Starting at the line that has "Given: Click the red live indicator dot" and stopping after the line that has "point(28,110)", write out the listing lines again with "Twitter" swapped for "Facebook" and nothing else altered.

····················

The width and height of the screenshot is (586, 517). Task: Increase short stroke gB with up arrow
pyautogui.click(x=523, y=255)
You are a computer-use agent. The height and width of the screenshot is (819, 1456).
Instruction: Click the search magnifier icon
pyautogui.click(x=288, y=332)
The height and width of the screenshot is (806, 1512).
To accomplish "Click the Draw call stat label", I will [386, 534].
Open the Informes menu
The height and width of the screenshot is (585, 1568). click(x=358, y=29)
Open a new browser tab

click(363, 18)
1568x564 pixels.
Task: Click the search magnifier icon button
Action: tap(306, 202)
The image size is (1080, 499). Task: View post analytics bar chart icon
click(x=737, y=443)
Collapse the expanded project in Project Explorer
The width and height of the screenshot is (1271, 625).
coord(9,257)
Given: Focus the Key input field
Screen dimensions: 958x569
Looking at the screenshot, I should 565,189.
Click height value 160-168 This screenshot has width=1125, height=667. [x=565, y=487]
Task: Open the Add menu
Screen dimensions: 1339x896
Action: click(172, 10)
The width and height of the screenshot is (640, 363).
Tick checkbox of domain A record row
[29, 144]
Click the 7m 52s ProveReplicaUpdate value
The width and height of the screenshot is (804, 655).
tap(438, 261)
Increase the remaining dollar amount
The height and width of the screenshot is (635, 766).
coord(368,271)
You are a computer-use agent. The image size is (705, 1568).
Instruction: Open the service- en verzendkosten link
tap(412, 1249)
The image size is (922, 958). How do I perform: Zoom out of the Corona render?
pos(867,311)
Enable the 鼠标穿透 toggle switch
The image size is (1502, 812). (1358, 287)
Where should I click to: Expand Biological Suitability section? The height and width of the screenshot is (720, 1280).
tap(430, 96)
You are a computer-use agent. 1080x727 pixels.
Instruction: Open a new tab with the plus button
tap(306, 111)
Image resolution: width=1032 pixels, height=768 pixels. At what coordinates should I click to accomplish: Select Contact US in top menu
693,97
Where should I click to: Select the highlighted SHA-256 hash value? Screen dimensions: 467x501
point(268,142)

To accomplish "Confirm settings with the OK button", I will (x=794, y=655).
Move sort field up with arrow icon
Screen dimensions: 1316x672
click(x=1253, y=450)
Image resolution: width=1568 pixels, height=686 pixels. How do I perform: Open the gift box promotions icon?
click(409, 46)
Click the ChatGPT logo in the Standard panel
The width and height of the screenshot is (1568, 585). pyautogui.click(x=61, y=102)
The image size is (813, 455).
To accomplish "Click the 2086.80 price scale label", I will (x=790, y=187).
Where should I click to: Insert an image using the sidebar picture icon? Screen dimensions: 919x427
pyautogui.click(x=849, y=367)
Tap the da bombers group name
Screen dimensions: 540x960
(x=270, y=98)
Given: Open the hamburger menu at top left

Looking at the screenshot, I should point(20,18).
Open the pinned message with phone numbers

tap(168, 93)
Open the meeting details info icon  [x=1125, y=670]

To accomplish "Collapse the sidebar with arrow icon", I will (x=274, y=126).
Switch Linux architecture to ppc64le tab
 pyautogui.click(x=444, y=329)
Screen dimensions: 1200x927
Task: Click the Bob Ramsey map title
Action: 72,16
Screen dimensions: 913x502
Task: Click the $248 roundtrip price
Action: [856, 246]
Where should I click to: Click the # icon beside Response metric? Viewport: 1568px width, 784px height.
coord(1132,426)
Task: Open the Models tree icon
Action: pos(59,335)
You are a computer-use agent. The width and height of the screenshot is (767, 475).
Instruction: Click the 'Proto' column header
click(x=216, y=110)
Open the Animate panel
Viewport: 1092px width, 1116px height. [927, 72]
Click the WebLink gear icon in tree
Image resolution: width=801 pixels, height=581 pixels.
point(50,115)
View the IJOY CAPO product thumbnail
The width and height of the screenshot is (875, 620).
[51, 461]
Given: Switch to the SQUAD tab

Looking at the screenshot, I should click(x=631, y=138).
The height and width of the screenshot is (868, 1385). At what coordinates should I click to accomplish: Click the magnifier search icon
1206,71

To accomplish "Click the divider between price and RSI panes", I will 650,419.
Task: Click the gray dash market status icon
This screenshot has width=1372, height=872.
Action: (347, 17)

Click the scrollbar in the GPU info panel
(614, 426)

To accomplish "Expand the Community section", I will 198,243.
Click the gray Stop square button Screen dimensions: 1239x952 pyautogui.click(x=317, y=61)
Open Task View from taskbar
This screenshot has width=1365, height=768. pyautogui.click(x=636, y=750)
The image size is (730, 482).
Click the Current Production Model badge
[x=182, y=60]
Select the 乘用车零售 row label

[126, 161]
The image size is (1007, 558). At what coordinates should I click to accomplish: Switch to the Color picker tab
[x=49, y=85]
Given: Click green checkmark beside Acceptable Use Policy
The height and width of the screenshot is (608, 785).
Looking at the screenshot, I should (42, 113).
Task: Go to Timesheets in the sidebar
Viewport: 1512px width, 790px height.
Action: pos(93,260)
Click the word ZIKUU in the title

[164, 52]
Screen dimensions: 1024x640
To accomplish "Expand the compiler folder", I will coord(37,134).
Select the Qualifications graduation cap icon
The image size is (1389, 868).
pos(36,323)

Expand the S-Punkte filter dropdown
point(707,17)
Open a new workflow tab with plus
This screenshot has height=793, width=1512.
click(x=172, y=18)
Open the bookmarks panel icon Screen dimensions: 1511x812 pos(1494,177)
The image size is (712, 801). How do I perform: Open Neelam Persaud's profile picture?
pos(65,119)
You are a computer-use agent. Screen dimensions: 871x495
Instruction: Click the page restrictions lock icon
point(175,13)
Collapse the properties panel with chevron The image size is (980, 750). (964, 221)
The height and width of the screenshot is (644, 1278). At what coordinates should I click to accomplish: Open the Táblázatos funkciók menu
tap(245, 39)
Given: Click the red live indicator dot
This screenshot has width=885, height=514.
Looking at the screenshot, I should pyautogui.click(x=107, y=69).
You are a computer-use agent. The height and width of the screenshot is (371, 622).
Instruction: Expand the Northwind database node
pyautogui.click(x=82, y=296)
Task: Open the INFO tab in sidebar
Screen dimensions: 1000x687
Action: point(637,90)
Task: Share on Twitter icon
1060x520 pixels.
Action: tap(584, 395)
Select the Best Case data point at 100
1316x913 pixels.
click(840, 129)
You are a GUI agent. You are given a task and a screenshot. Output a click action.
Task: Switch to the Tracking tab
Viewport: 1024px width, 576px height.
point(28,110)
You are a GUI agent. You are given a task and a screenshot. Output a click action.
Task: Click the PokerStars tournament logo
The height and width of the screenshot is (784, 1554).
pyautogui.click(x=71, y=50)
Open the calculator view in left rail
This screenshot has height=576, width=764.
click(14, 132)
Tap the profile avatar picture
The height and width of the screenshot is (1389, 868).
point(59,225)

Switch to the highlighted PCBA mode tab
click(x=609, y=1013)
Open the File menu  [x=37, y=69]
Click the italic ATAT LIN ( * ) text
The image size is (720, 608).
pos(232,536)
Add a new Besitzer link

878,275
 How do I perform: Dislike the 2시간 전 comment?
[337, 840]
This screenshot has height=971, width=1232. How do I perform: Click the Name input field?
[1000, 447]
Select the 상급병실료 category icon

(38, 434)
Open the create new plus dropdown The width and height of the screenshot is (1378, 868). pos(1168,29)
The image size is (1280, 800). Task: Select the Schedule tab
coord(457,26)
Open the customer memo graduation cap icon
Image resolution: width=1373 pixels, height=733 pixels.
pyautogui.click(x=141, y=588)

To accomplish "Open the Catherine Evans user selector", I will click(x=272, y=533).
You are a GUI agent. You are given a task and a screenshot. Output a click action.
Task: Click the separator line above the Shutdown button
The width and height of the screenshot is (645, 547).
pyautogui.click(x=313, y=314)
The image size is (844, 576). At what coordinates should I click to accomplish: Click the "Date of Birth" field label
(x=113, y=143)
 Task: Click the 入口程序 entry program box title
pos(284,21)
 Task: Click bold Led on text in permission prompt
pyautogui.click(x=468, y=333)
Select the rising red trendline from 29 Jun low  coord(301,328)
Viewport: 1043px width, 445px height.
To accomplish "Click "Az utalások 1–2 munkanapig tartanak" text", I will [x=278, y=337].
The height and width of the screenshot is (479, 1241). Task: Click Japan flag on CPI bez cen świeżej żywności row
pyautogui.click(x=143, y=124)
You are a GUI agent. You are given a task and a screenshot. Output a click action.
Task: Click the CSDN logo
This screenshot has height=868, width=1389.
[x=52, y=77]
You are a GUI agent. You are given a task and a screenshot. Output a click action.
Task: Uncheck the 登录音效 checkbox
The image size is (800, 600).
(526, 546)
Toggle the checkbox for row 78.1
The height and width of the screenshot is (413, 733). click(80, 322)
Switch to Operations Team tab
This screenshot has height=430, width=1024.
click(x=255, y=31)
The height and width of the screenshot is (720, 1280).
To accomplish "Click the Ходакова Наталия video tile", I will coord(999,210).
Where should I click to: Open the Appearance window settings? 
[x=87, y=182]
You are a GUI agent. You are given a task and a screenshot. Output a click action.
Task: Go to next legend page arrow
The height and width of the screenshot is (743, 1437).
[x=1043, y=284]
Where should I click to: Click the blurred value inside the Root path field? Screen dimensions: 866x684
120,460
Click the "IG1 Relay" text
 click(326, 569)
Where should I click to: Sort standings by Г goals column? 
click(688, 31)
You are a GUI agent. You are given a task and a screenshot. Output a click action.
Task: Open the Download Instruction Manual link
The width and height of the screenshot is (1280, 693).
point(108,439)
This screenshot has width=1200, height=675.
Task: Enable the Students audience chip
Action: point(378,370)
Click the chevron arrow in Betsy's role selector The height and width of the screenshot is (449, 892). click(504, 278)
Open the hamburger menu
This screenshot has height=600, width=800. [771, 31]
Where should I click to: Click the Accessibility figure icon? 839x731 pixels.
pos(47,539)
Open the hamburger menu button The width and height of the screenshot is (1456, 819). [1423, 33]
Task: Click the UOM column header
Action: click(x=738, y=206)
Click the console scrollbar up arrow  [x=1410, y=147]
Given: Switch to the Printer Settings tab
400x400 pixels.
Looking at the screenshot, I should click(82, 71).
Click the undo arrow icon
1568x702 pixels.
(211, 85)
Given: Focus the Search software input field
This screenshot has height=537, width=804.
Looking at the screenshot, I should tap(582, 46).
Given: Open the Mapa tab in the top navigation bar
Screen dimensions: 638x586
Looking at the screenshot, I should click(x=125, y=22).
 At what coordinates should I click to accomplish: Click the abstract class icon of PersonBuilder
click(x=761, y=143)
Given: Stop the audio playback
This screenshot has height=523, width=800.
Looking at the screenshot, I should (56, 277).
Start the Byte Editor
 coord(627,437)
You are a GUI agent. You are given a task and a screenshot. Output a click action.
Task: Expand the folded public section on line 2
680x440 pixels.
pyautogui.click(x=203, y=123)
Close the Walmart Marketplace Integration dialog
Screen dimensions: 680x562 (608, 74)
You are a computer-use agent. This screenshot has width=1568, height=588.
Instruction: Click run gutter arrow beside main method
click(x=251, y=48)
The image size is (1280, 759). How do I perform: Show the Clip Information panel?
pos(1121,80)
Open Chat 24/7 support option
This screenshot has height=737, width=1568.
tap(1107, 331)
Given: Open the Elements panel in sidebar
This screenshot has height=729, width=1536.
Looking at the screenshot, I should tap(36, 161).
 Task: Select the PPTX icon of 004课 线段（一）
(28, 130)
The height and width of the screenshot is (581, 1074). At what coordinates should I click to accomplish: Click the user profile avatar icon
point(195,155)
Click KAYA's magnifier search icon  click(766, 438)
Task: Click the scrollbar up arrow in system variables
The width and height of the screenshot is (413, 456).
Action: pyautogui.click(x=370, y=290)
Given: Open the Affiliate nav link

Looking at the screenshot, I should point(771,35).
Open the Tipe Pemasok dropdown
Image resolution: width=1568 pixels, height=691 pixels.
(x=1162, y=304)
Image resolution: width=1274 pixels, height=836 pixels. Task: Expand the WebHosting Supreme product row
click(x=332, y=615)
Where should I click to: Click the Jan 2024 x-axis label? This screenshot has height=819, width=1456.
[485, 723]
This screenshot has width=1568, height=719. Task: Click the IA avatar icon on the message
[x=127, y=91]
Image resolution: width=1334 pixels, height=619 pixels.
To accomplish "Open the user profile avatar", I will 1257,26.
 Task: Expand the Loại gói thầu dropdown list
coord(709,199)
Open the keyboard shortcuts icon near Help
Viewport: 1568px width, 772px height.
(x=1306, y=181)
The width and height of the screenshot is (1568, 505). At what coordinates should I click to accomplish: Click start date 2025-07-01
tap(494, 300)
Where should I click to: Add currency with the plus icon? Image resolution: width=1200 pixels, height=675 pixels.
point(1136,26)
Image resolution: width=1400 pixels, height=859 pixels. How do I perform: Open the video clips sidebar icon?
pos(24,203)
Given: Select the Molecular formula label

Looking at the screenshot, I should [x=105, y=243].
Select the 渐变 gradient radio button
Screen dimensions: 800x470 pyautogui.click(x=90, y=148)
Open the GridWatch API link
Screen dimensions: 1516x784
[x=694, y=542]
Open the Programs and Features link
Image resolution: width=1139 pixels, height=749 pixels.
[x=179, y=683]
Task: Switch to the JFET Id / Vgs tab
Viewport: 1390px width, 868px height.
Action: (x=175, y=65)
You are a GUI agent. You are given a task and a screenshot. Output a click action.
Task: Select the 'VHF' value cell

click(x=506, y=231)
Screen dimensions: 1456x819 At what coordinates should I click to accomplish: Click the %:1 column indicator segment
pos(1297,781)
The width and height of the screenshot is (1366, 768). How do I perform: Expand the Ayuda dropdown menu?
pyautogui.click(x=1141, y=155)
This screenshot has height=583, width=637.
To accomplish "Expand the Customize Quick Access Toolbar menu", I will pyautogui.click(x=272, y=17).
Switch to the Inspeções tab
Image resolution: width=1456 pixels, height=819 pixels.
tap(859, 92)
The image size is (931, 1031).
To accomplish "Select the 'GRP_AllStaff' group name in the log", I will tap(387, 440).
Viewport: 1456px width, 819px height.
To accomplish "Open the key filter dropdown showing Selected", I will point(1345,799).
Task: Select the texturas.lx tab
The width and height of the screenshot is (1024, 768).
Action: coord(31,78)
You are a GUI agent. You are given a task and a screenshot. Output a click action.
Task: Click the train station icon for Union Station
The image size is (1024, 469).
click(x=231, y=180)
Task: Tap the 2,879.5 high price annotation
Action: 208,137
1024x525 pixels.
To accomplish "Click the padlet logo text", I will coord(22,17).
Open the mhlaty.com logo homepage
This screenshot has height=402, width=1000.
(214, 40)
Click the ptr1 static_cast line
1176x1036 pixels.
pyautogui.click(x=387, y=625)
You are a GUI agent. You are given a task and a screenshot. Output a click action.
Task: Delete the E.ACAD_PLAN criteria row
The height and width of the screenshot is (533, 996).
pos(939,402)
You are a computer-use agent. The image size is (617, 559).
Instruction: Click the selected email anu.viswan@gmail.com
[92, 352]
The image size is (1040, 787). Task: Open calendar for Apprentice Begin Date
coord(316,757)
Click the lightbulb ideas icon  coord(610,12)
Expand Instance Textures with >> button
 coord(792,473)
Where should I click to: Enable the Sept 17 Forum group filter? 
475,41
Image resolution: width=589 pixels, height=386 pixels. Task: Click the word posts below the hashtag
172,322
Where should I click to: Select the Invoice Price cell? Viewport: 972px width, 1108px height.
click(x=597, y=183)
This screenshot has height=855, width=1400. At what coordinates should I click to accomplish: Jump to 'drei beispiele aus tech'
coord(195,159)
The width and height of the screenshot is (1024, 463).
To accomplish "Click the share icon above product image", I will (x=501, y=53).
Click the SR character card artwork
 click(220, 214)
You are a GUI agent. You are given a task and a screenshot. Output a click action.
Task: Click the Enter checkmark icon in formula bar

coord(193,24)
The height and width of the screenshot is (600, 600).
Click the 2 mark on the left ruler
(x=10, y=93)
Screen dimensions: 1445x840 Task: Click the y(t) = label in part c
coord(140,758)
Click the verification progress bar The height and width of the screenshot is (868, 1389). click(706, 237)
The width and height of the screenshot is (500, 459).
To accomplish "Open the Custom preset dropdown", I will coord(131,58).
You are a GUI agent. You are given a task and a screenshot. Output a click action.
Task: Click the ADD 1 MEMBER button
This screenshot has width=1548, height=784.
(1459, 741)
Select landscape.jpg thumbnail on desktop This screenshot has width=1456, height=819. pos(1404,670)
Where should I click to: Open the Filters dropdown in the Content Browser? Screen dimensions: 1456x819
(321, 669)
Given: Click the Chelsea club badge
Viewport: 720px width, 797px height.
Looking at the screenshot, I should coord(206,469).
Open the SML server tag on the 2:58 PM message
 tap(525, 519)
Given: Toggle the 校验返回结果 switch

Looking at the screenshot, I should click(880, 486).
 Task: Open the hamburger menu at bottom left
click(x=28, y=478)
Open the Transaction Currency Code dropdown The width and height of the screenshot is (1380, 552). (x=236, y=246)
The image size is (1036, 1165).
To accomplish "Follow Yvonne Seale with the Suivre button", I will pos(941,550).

····················

• [FINAL ANSWER]:
Given: Click the red live indicator dot
This screenshot has width=885, height=514.
Looking at the screenshot, I should pyautogui.click(x=107, y=69).
You are a computer-use agent. The height and width of the screenshot is (371, 622).
Instruction: Expand the Northwind database node
pyautogui.click(x=82, y=296)
Task: Open the INFO tab in sidebar
Screen dimensions: 1000x687
Action: point(637,90)
Task: Share on Facebook icon
1060x520 pixels.
Action: tap(584, 395)
Select the Best Case data point at 100
1316x913 pixels.
click(840, 129)
You are a GUI agent. You are given a task and a screenshot. Output a click action.
Task: Switch to the Tracking tab
Viewport: 1024px width, 576px height.
point(28,110)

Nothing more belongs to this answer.